Texte de l'exercice ->
⁂

Aie,aie,aie, PP va se fâcher avec moi. Si c'est le cas je me plaindrais à MF et B. Nah!

Philippe POINDRON a dit…

Cher Olibrius,

Vous bénéficiez sur moi d'un avantage que je n'ai pas : vous me connaissez et moi pas. Cela rend la communication difficile.

Je dis ce que je crois vrai. Le reste m'importe peu. Et il me semble mettre dans mes propos - quoi que vous puissiez en dire - les nuances nécessaires et la distinction indispensable entre les faits (tels que du moins vous et moi pouvons les connaître) et l'opinion que je peux avoir.

"Les deux fléaux de la modernité" ne constituent pas une condamnation de la modernité, mais se bornent à constater que l'évolution de la technique et la sollitation permanente du désir par la publicité (nécessaire à la rentabilisation des investissememnts) conduisent à développer les techniques au détriment de la connaissance, d'une part, et à remplacer en conséquence la nécessaire éducation de la conscience morale par des lois toujours plus nombreuses et souvent inapplicables.

Sentez-vous libre, pour le reste, d'avoir à mon égard les sentiments que vous jugez appropriés. Cela ne m'empêchera pas de vous assurer de mon amitié.

Philippe POINDRON a dit…

Réponse à Tippel.

Cher lecteur, je vous invite à lire avec attention la réponse que j'ai faite à Olibrius. Pour ce qui est de la recherche de la liberté, constat qui est fondamentalement vrai, il est évident qu'il y a bien des moyens de la conduire. Je connais nombre de gens totalement assistés, qui se sentent et sont libres, qui accueillent avec un rare cynisme les multiples aides qui viennent de-ci et de-là, et les utilisent pour faire exactement ce qui leur convient.

Il se trouve qu'en matière de traçabilité, j'ai l'expérience d'un responsable des "Standard Operating Procédures" dans une petite entreprise de recherche sur contrat (CRO) qu'avec quelques collègues, nous avions créée sur le Parc d'Innovation d'Illkirch, Neurofit, pour la nommer. En cette matière, il y a des exigences méthodologiques qui font sourire... Je me suis efforcé de les suivre avec une précision qui vous étonnerait. Je sais donc de quoi je parle.

⁂

Données de l'exercice ->
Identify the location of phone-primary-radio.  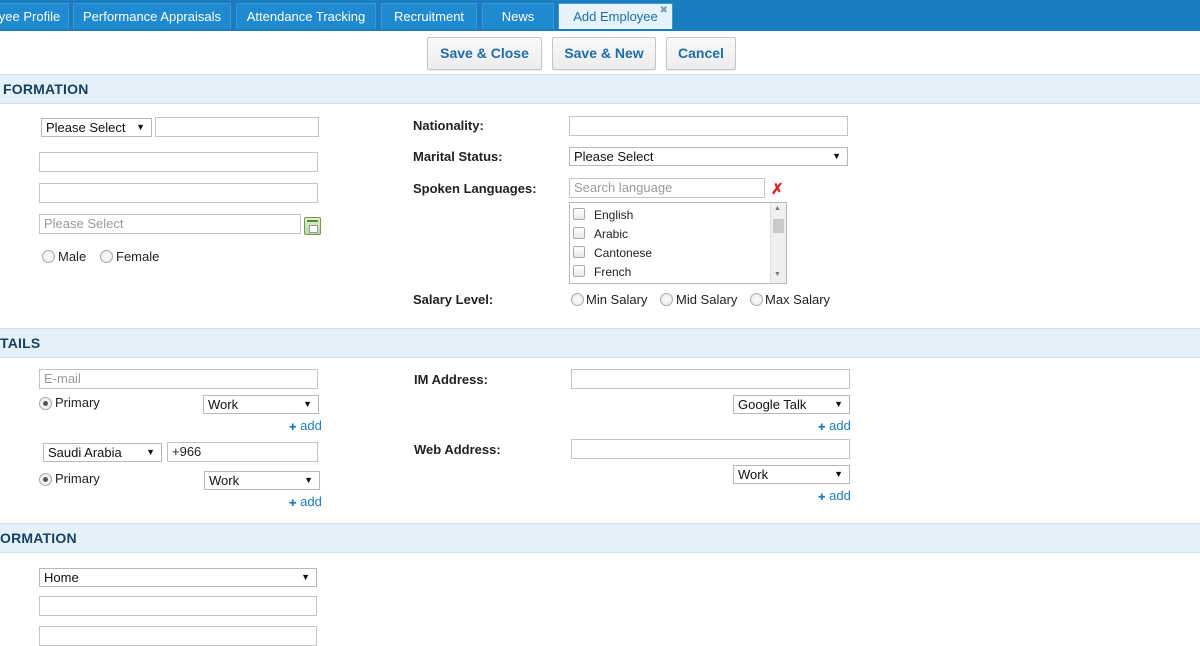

⁂

Consigne -> Dans le texte de l'exercice, réécrivez plus brièvement le paragraphe qui commence par « Il se trouve qu'en matière de traçabilité », sans perdre ses faits principaux.

Résultat -> En traçabilité, j'ai été responsable des « Standard Operating Procédures » chez Neurofit, une petite entreprise de recherche sur contrat (CRO) créée avec quelques collègues sur le Parc d'Innovation d'Illkirch. J'y ai suivi avec une grande précision des exigences de méthode qui font sourire. Je sais donc de quoi je parle.